Work to complete> Which lines below hold the word "list"? Copy all of them.

━━━ Data records ━━━

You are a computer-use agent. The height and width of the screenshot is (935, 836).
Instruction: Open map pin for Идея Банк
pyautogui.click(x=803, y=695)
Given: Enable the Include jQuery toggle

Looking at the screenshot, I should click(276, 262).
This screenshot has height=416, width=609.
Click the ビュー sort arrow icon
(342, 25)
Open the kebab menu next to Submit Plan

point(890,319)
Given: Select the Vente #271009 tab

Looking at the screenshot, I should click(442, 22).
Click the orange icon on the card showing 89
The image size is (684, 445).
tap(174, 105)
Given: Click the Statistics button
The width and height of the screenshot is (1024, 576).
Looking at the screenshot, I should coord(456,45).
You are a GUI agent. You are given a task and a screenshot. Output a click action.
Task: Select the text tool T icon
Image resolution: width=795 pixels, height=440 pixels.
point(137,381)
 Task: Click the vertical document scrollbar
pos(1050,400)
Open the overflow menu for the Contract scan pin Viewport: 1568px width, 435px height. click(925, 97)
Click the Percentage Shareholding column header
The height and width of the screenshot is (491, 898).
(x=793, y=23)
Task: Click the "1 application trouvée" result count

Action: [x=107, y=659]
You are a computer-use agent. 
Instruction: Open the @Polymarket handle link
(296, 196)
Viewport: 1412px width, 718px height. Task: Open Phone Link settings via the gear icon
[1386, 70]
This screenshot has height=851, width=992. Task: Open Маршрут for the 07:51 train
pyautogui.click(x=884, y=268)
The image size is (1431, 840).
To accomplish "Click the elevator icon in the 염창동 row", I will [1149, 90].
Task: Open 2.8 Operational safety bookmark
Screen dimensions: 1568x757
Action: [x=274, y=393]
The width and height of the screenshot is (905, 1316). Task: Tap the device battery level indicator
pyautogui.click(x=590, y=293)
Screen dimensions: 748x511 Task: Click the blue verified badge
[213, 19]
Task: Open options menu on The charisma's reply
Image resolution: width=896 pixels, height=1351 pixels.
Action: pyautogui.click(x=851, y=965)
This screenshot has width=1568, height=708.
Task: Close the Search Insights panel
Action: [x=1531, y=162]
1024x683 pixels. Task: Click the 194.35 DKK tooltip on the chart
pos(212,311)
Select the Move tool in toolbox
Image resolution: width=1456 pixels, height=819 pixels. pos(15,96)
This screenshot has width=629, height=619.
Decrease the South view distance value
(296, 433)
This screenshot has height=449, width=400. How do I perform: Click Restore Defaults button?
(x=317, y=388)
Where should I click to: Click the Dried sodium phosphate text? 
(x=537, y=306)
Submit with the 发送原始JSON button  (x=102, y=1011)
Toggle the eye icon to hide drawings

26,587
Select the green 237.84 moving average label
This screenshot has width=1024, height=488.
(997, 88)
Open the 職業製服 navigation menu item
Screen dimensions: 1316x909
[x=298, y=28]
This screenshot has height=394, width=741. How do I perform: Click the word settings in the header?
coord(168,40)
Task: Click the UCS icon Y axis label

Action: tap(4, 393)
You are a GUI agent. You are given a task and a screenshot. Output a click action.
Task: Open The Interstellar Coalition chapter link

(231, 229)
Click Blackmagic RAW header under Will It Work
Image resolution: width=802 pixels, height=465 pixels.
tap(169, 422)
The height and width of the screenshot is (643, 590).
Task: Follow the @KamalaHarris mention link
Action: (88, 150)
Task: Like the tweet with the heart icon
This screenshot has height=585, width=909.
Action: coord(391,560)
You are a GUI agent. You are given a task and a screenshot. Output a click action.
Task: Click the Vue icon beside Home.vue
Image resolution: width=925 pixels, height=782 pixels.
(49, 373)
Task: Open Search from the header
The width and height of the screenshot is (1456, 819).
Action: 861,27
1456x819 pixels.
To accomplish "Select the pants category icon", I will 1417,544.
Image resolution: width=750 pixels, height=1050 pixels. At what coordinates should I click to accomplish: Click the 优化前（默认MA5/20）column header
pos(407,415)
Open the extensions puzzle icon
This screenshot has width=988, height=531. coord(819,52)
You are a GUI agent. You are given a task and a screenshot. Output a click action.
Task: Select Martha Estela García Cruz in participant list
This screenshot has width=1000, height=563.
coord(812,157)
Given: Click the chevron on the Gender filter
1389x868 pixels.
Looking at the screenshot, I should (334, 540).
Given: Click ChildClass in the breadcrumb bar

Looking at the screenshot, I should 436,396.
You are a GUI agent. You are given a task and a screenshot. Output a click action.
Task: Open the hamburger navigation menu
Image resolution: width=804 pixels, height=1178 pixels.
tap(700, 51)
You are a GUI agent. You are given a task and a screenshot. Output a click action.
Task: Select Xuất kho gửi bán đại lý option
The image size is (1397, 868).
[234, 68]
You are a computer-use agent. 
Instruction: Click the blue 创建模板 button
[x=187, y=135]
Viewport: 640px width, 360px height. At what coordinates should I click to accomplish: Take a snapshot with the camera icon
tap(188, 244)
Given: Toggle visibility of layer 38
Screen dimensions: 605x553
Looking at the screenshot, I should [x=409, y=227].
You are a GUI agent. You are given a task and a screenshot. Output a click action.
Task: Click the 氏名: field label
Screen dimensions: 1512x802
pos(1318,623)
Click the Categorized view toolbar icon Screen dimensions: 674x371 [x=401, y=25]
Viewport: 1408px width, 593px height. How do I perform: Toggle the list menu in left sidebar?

━━━

Written response>
Task: Select Martha Estela García Cruz in participant list
Viewport: 1408px width, 593px height. How do I perform: Toggle the list menu in left sidebar?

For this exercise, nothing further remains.